Dietrich y los peregrinos se persignaron e incluso el judío pareció triste, pues la peste mataba a cristianos, judíos y sarracenos con igual desprecio.
—No ha llegado a Suiza —comentó Dietrich.
—No —dijo el judío—. Basilea estaba limpia cuando partimos. Y también Zürich…, aunque eso no impidió que la ciudad expulsara a mi pueblo porque pensaron que podríamos traerla.
—Pero… —dijo Dietrich, sorprendido—, el Santo Padre ha condenado dos veces esa creencia.
Eleazar se encogió de hombros.
Dietrich dejó avanzar la carreta y se quedó junto al comerciante de Basilea, que llevaba de la brida su caballo alsaciano.
—Lo que el judío no os dirá —murmuró el hombre— es que los suizos tienen una confesión. Un judío llamado Agimet admitió haber envenenado los pozos de Ginebra. Los cabalistas lo enviaron con órdenes secretas, junto con otros.
Dietrich se preguntó cuánto habría ido embelleciéndose la historia al pasar de boca en boca. Si la cristiandad poseyera los habladores-lejanos de los krenken podría contarse la misma historia a todo el mundo, lo cual tal vez no aseguraría la verdad, pero al menos sí que todos oyeran la misma mentira.
—¿Se reafirmó ese Agimet en su confesión después?
El mercader se encogió de hombros.
—No, lo negó todo, lo cual demostró que estaba mintiendo; así que fue torturado por segunda vez y después se reafirmó en lo dicho.

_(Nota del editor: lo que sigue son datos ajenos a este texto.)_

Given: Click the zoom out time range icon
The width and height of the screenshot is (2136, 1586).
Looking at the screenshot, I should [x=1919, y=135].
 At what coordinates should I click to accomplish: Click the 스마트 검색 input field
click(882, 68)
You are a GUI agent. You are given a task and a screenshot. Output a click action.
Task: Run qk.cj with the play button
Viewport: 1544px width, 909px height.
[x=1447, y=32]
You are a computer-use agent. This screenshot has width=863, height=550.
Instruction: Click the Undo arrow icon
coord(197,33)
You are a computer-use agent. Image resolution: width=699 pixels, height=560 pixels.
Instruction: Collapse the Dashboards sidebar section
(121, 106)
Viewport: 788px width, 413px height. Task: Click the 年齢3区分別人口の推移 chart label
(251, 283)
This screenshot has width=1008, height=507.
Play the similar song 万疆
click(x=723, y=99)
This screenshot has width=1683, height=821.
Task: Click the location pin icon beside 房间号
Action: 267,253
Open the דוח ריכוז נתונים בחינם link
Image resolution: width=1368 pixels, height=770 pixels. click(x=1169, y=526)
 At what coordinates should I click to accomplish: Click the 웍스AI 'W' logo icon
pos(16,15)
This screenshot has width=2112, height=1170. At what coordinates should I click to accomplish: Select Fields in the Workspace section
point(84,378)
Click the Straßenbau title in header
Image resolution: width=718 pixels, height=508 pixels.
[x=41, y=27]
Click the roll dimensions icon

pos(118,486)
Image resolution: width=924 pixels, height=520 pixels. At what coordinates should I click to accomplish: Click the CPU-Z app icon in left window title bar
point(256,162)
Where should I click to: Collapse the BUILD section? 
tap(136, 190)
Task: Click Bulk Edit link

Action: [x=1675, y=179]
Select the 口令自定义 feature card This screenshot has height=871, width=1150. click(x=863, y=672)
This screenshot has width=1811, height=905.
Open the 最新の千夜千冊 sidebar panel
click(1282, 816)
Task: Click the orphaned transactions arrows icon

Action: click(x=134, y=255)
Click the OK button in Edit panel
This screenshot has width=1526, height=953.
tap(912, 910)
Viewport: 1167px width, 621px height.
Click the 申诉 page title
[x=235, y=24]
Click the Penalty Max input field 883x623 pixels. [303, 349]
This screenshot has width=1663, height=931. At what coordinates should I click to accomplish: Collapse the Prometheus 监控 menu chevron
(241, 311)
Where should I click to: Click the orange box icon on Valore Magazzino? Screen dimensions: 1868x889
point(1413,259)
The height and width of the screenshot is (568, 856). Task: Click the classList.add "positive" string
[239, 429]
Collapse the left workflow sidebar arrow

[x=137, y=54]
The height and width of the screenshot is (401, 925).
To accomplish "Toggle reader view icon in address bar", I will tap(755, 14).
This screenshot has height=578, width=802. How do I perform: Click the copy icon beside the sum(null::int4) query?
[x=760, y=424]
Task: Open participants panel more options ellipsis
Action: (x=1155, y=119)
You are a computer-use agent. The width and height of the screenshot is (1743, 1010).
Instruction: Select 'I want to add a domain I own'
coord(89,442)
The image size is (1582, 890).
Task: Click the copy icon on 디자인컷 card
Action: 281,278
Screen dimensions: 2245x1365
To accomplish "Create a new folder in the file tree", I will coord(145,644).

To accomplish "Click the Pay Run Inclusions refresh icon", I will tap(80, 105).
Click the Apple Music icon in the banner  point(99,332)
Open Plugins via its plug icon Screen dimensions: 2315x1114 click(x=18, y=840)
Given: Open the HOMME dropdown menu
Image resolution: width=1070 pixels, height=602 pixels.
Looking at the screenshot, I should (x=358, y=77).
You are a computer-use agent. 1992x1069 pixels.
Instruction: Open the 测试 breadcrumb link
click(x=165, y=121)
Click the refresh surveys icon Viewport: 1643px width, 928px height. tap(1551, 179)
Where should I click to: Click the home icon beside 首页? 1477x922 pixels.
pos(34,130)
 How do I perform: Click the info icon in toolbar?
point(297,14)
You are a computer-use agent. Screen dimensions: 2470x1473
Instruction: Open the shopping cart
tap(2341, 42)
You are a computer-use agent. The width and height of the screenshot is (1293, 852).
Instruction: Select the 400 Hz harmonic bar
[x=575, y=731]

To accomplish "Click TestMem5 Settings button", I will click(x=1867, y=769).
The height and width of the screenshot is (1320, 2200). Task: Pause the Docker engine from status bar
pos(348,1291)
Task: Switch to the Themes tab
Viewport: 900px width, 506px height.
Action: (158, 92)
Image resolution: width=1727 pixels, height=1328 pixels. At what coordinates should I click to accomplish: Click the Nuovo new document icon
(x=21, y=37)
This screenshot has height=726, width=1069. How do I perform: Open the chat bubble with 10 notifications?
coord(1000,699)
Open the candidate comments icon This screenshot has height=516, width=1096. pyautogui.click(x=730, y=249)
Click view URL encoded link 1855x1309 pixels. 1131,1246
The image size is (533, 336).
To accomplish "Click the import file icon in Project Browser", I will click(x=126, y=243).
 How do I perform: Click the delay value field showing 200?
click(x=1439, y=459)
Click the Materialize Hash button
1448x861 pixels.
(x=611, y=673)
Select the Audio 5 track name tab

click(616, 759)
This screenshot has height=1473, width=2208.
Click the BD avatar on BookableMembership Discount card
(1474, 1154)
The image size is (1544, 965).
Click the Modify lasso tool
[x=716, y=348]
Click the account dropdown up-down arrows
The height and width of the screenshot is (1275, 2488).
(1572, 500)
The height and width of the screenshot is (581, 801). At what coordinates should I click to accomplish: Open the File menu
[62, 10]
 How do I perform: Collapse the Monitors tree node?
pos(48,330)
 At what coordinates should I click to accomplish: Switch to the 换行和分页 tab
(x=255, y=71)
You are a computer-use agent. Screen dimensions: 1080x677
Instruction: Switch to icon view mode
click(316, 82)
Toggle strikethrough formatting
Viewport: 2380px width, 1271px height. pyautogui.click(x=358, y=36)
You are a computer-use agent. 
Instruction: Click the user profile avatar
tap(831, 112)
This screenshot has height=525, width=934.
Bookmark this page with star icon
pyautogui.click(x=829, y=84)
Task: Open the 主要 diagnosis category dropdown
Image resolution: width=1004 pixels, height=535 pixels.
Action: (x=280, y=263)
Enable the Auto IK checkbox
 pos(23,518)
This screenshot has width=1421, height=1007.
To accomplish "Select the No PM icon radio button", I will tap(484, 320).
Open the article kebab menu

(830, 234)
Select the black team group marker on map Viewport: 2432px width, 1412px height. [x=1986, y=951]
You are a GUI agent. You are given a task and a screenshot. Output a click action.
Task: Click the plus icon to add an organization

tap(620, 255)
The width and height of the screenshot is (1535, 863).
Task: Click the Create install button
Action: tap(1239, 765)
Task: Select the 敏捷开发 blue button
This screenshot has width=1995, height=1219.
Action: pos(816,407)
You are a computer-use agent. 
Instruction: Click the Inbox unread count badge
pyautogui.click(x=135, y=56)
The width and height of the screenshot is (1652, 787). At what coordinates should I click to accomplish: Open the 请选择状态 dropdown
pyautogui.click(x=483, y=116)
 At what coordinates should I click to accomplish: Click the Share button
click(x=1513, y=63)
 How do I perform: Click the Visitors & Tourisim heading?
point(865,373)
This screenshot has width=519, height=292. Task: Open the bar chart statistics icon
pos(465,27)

Dietrich sacudió la cabeza.
—Esas confesiones no son convincentes.
El hombre de Basilea volvió a montar y desde la grupa preguntó:
—¿Sois entonces amante de los judíos?
Dietrich no dijo nada. El peligro había pasado ahora que el mal aire había dejado atrás París; pero el miedo continuaba en aquellas ciudades que se habían salvado. El pánico se alimentaba de los rumores y la pira se alimentaba del pánico.
Tanto se ensimismó Dietrich en sus pensamientos que hasta que no tropezó con la espalda del peregrino danés no descubrió que la caravana se había detenido y los supuestos guardias, junto con los caballeros del estandarte del halcón, habían rodeado la caravana con las espadas desenvainadas.
En el suelo, con la garganta limpiamente cortada de un tajo, yacía su capitán. Dietrich recordó que había venido con los judíos de Basilea, mientras que los otros soldados habían sido contratados en Friburgo para proteger el cofre. El muerto llevaba el águila Habsburgo en la librea; pero Dietrich sólo tuvo tiempo de mirarlo antes de que los otros cautivos y él fueran conducidos como ovejas sendero arriba hasta las puertas de la Roca del Halcón.